I always seem to pay a price for my vacations...the nanobattery encyclopedia article lies on my desk unfinished, the scanning electron microscope must be fired back into life, and the garden is speckled with spring weeds. I keep part of my prairie plot unmowed, and rampant self-seeding into the flower beds is the result.
But I will procrastinate on it all, for just one more afternoon, to tell you what-I-saw-in-London and savor it again myself.
Down a busy street in Richmond, a sign painted on a brick wall beckons with the promise of something special this way.
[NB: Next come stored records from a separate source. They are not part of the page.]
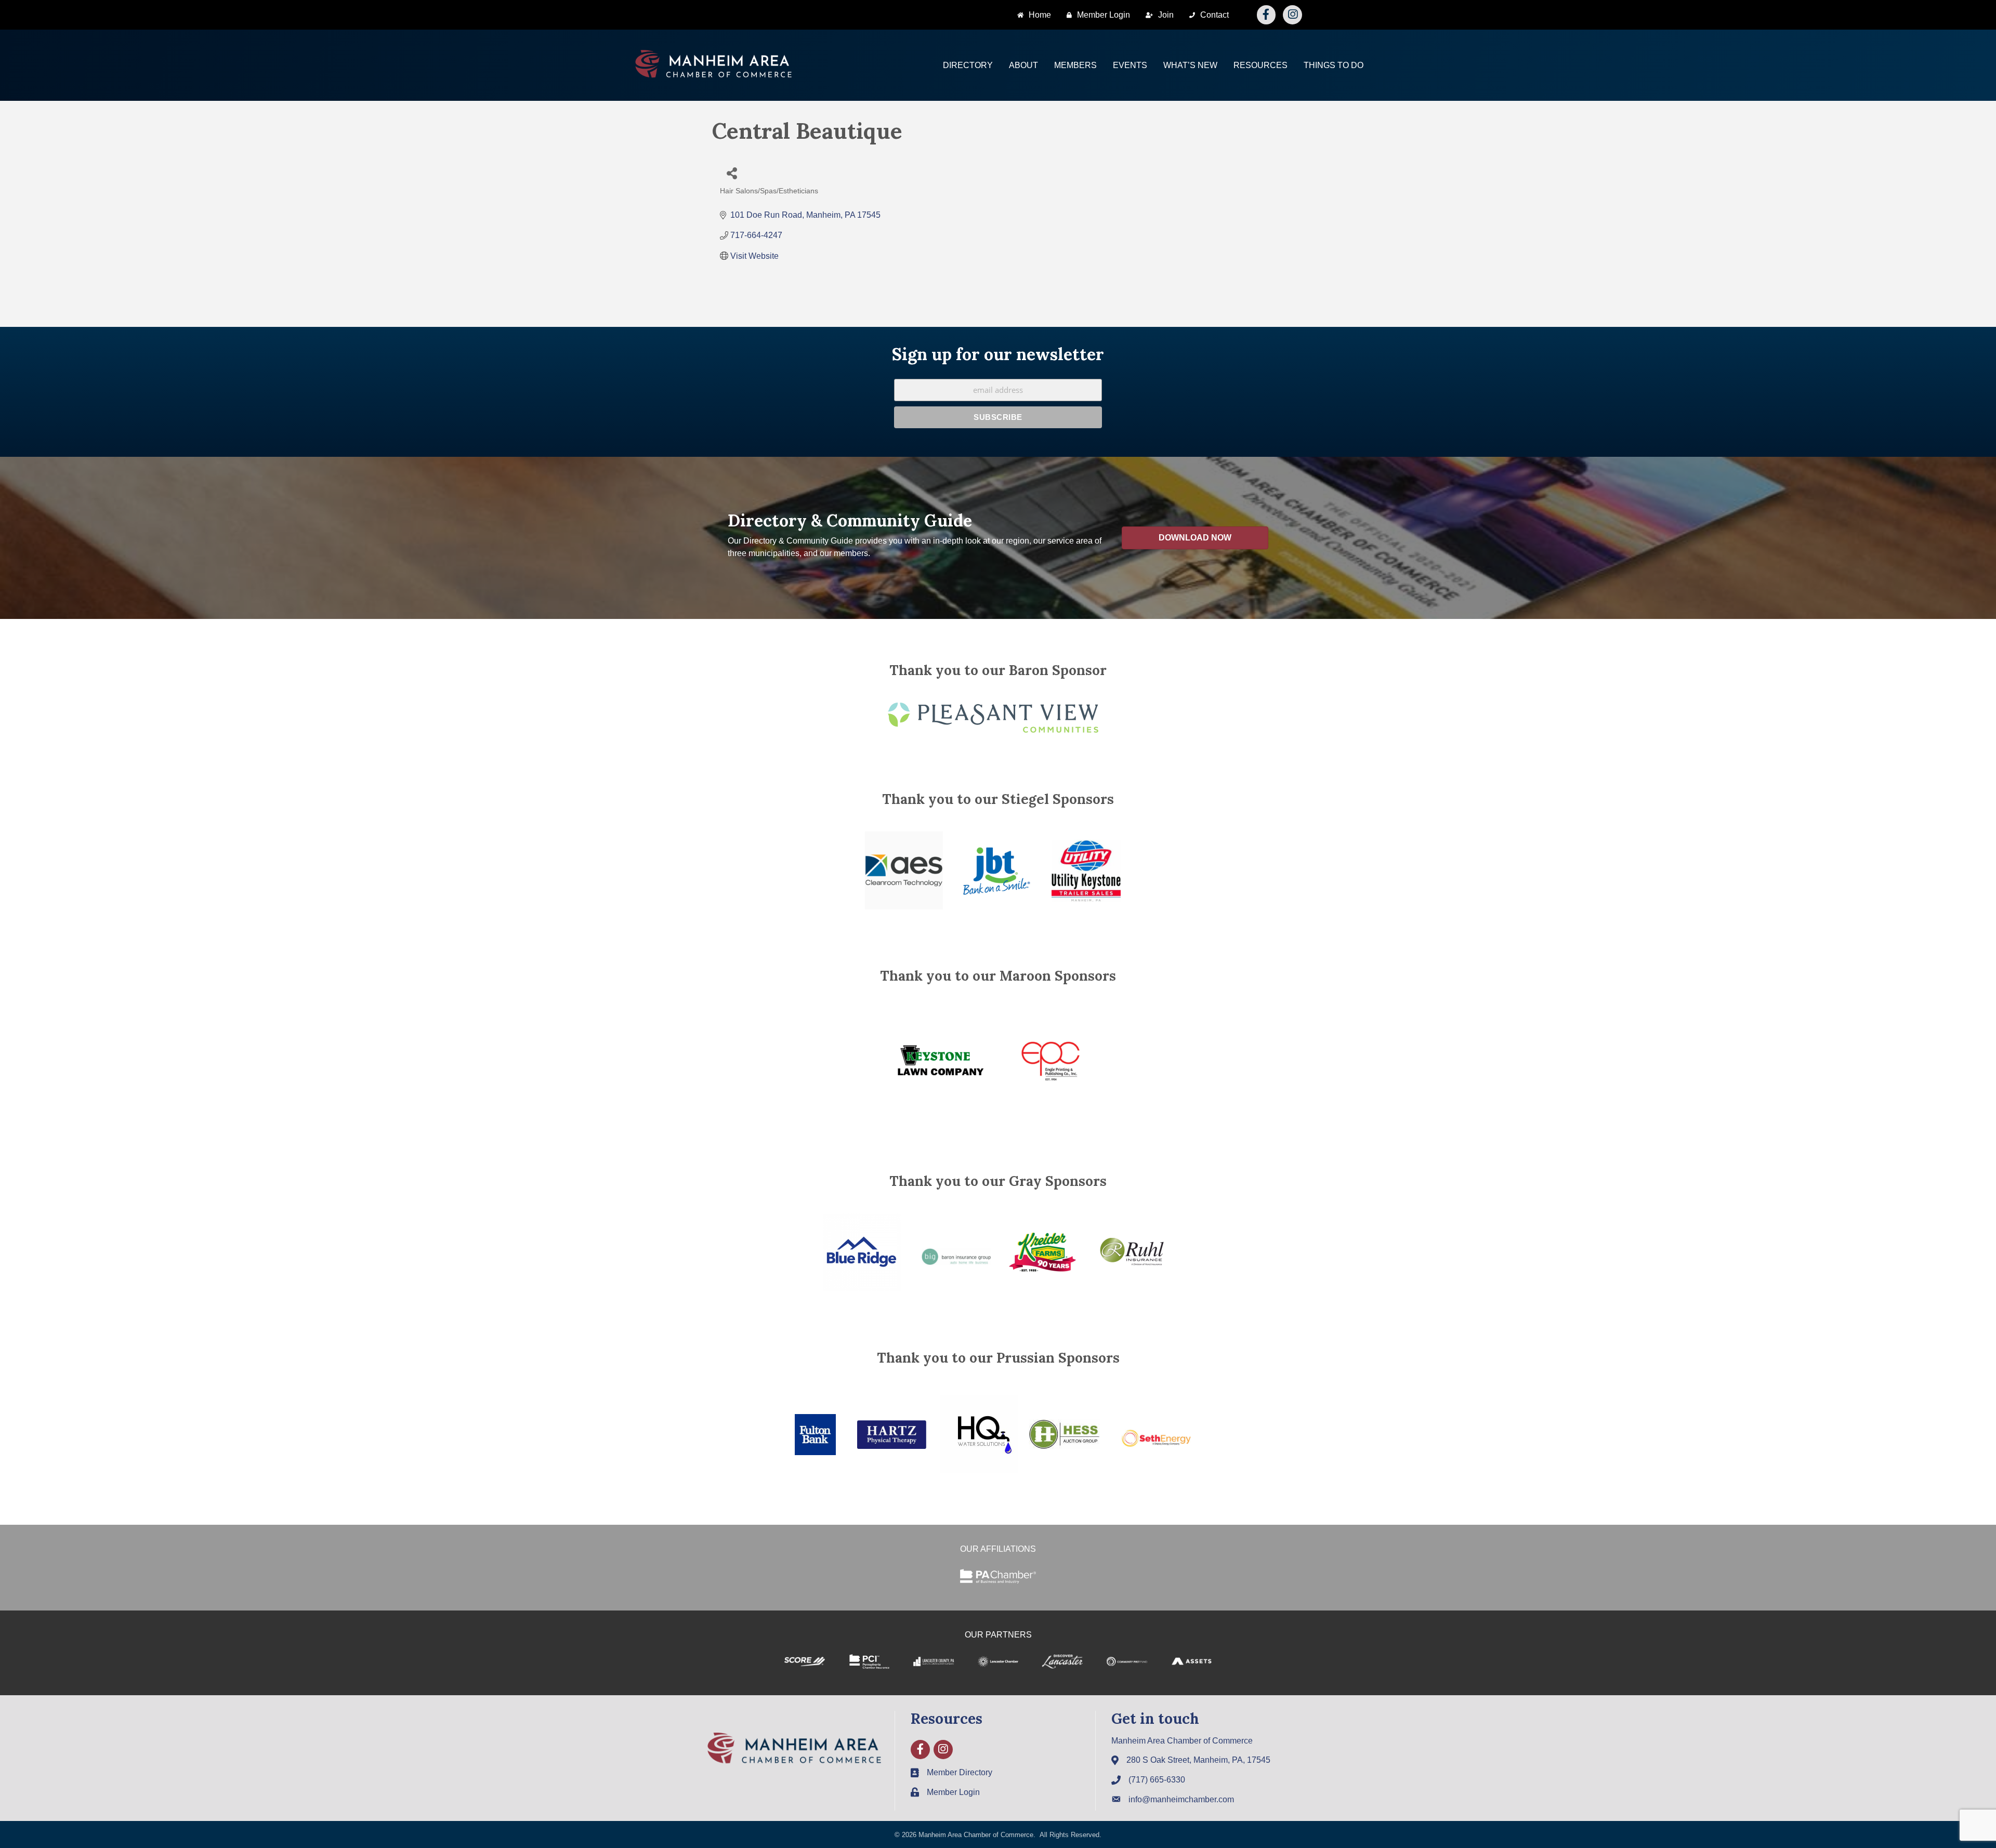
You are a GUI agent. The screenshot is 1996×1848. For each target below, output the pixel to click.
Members (1075, 65)
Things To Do (1333, 65)
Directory (968, 65)
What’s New (1190, 65)
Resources (1260, 65)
Past the narrow alley the landscape opens up onto the Petersham meadows, and down the lane is a nursery straight out of a Merchant Ivory film set.
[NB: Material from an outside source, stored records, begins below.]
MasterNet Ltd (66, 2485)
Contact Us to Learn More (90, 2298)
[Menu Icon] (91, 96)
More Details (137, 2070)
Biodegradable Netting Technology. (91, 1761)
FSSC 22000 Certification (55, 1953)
In addition to impossibly beautiful garden ornaments and handmade candles smelling of 'Marie Antoinette's Dreams' there is a restaurant (expensive) where the waitresses wear wellies and a cafe (reasonable) for lunching outside. Petersham nurseries is in danger of losing its planning permission due to the increasing vehicle traffic; visit by public transport if you can. Instructions for supporting their application for permanent planning permissions are on their website.
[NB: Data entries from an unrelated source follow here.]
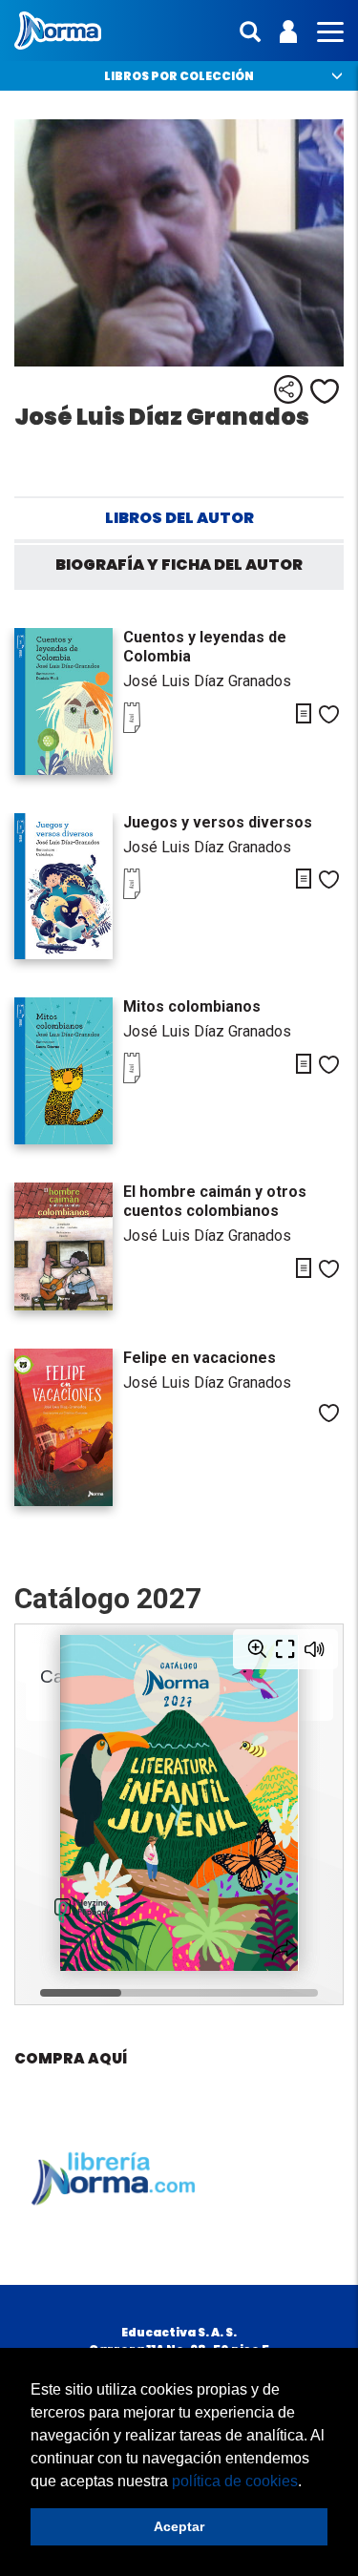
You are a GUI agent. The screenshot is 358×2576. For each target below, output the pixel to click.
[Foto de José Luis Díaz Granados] (179, 243)
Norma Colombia (57, 30)
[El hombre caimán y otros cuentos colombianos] (64, 1246)
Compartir (288, 389)
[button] (308, 2482)
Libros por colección (179, 76)
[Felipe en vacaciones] (64, 1427)
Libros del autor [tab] (179, 518)
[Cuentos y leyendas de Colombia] (64, 701)
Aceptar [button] (179, 2526)
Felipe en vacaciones (199, 1358)
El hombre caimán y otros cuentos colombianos (214, 1201)
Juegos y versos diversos (217, 822)
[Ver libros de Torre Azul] (161, 728)
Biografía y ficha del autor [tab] (179, 565)
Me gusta (324, 391)
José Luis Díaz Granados (207, 681)
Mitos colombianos (192, 1006)
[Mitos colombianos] (64, 1070)
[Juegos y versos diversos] (64, 886)
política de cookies (235, 2481)
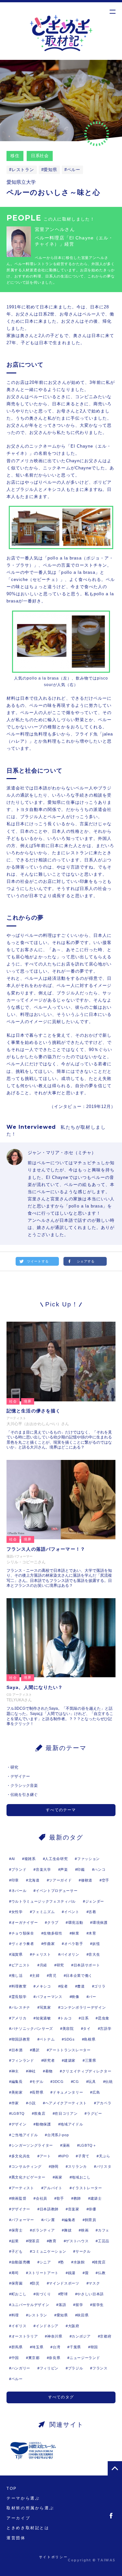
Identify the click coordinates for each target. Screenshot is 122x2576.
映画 (84, 2230)
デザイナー (20, 1776)
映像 (75, 1997)
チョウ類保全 (22, 1933)
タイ (86, 2028)
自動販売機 (20, 2262)
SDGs (69, 2039)
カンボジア (81, 2336)
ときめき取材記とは (28, 2528)
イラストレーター (87, 2188)
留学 (79, 2305)
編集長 (17, 2082)
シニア (45, 2262)
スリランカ (77, 2166)
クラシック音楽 (24, 1785)
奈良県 (54, 2358)
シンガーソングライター (32, 2145)
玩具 (92, 2082)
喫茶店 (34, 2241)
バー (92, 1997)
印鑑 (81, 1869)
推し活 (17, 1975)
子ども (17, 2251)
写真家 (45, 2007)
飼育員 (90, 2220)
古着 (92, 1912)
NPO (64, 2156)
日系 (84, 2018)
Stumbled upon in central London, next to the old city walls, the herb garden of the Worshipful Company of Barbers, with useful information about how to stay awake in church
We were on our way to the Barbican, actually, whose water garden by Chamberlin, Powell and Bon far-off garden historians will someday study as a quintessential example of a 1970s landscape:
And that great lady, Kew was wearing a couple of new necklaces. The treetop walkway:
and the new Sackler bridge by John Pawson with its sublime curve: this is minimalism I can believe in.
More about the rest of my trip later; for now it is on to an interlude of weeding and an evening of writing about nanobatteries.